▸ Source extract:
*** Begin section ***

Image Courtesy: Dana Hoff
Image Courtesy: Dana Hoff
Image Courtesy: Dana Hoff
Image Courtesy: Dana Hoff

Fort Lauderdale-Hollywood International Airport Terminal 4 Gate Replacement

900000 FT2
Fort Lauderdale, FL, USA
Mechanical, Electrical, Plumbing / Technology / Energy Services

Certified LEED v2.2 NC, 2017

Project list


A phased construction approach to facilitate ongoing airport operations was used to complete the renovation and reconfiguration of Terminal 4. Driving the project was the extension of a major runway to 8,000 feet, necessitating relocation of terminal areas. Upgrades in technology and passenger processing provide a flexible design.

The expansion doubles the number of rest rooms and increases the gates from 10 to 14, including 12 swing gates that can accommodate international and domestic gate capacity. Federal Inspection Service upgrades, 32 ticket position additions / reconfigurations, offices for the aviation department, outbound baggage makeup, explosives detection system in-line baggage system and an international baggage claim area are part of the improvements.

Concourse G includes a 34,000 square foot expansion of gates, as well as restaurants, shops and an improved duty free store. It also has rest rooms, expanded seating and an interactive walkway art project. Dynamic signage enhances passenger wayfinding. A duct bank infrastructure provides critical links for utilities, telecommunications and existing facilities.

*** End section ***

▸ Entries drawn from a collection:
*** Begin section ***

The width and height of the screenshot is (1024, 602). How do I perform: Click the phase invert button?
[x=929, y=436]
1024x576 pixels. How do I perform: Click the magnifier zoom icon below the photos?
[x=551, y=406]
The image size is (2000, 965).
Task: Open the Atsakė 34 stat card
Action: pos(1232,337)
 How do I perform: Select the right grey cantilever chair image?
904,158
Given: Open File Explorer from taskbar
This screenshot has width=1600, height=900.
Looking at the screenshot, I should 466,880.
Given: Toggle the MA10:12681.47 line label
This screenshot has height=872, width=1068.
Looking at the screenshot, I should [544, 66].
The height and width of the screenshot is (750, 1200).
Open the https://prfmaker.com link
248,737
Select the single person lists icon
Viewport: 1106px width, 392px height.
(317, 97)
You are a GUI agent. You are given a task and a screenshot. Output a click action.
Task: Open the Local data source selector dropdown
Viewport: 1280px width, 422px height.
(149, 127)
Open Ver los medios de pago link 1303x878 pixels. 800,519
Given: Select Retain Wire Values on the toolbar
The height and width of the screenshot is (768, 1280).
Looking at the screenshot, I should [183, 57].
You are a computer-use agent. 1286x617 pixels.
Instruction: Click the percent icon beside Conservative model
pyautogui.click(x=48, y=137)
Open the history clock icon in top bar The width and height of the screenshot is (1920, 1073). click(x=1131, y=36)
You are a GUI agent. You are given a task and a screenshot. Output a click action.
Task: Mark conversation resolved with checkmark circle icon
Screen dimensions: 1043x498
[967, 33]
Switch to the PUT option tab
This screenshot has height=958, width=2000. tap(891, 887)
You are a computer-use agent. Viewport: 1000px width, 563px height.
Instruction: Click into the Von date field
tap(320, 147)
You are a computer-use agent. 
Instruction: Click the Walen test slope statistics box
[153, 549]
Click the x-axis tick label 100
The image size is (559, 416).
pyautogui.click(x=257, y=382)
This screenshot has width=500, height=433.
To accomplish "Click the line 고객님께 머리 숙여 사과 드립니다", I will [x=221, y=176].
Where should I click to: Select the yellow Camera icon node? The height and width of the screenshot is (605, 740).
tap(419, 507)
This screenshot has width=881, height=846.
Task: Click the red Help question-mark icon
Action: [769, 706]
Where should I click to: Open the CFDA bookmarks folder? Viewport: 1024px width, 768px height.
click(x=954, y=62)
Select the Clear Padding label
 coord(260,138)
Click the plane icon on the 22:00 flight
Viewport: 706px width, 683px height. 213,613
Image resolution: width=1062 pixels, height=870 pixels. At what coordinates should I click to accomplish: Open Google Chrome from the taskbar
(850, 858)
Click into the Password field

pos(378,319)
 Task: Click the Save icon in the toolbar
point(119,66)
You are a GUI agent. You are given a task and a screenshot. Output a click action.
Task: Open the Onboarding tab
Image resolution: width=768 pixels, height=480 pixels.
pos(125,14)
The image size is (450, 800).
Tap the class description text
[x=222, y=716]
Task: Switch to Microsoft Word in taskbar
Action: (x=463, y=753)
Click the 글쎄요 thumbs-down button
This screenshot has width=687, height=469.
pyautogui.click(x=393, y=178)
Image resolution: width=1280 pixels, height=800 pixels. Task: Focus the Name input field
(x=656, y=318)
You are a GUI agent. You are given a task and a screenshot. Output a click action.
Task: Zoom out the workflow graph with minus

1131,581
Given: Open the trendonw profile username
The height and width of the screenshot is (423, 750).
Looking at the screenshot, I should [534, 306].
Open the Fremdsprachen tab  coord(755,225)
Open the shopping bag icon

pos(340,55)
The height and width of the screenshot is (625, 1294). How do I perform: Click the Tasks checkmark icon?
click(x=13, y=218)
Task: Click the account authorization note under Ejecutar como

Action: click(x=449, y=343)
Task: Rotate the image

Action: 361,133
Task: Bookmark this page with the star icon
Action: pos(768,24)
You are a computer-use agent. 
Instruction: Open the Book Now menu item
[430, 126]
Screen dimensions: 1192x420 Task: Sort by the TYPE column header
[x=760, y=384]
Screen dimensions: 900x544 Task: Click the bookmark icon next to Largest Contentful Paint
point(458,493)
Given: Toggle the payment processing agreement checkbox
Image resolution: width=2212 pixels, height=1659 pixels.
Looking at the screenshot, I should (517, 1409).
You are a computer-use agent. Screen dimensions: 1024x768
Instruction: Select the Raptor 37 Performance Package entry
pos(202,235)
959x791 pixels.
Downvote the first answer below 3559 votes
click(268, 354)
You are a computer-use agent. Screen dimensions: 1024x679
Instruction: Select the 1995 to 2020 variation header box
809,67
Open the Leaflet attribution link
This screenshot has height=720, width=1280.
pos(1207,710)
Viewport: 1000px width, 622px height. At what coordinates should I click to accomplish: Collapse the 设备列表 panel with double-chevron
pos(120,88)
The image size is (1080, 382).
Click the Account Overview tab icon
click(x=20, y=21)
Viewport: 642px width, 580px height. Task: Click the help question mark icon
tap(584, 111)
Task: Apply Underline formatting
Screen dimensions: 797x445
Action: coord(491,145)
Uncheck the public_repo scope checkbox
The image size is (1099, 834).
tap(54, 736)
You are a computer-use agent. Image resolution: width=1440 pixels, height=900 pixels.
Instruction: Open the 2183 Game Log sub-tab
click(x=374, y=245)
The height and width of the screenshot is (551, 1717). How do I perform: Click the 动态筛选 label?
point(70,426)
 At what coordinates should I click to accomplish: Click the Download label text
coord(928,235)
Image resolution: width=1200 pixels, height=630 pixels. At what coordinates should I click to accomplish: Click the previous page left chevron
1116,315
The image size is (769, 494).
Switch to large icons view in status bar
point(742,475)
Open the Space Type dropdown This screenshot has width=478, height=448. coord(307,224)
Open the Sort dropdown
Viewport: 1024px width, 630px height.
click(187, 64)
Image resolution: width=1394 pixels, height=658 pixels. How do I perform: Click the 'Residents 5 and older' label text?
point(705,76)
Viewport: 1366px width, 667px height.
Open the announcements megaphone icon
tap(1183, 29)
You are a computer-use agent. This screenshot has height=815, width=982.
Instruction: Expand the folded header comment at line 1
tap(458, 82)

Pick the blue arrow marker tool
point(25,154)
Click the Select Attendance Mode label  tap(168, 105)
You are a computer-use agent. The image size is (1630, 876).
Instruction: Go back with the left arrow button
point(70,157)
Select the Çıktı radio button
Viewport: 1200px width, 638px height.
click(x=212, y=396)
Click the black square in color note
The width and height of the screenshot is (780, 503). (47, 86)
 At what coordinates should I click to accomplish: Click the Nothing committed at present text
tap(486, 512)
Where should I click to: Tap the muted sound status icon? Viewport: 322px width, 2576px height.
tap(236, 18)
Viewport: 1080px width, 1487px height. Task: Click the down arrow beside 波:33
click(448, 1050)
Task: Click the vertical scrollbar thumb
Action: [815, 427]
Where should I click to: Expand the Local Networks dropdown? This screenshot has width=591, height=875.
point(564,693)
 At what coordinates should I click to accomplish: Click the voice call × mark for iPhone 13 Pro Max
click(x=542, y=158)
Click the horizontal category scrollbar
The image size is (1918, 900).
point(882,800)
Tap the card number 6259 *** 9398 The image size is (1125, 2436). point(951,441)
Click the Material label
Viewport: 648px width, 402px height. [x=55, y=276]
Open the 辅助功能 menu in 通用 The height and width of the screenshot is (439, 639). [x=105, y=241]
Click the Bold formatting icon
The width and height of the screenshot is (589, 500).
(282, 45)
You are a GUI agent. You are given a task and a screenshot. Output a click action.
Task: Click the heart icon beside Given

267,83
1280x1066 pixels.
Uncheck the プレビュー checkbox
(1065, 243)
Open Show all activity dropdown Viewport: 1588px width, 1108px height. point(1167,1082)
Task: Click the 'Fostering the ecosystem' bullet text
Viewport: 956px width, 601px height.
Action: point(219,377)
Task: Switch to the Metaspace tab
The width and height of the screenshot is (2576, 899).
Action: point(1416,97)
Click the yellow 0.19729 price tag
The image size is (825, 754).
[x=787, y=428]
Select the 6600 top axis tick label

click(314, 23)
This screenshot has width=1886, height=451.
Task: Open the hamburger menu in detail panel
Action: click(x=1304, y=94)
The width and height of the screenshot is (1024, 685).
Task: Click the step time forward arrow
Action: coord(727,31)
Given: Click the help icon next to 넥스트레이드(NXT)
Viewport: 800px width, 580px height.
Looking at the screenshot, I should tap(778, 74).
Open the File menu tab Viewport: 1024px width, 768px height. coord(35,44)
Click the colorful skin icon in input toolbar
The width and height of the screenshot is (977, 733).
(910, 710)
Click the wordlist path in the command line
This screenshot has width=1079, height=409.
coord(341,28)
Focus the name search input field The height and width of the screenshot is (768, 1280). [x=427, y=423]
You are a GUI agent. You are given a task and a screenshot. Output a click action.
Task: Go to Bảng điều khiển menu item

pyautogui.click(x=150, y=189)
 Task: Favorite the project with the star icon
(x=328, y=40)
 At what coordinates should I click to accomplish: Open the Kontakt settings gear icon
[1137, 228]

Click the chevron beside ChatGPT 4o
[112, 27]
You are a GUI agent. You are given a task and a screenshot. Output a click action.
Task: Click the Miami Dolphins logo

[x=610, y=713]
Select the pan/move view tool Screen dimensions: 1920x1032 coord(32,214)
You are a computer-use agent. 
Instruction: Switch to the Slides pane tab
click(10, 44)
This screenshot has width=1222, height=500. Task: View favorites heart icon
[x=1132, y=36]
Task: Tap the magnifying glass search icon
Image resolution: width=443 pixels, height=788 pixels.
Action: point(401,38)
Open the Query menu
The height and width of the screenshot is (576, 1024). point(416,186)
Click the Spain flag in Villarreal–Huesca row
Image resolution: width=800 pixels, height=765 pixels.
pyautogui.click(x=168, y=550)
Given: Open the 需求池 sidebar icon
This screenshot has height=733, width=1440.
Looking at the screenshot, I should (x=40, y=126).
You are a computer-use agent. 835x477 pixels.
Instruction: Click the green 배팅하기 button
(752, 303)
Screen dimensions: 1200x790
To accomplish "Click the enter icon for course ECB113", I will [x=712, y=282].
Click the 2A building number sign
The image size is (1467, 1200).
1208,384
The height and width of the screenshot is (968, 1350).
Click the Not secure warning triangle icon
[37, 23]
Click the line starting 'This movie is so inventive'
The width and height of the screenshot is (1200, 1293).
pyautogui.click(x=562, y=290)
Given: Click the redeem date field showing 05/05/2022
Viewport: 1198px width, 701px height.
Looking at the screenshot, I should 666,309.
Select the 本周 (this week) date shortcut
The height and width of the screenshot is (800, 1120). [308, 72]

*** End section ***

▸ Exercise requirements:
Extend the project description of the Fort Lauderdale-Hollywood International Airport Terminal 4 gate replacement, above the material, starting right after its final sentence.

▸ Answer:
A connector bridge to Terminal 3 provides passengers with the ease of moving between two terminals without having to pass through security. The redesign of the U.S. Customs and Border Patrol inspection area includes new technology to help streamline this process.


TLC designed the low voltage systems, including card access, CCTV, public address, structured cabling system, AIMS (EVIDS), electronic signage and radio infrastructure. All systems are designed to seamlessly integrate with existing systems and to be completed in phases.

Energy modeling indicates that the facility is 20% more efficient than a baseline building. The western phase achieved LEED NC 2.2 certification in June 2017.

Under a separate contract, TLC also provided mechanical design for a related project that involved four 800 foot long tunnels and a utility building.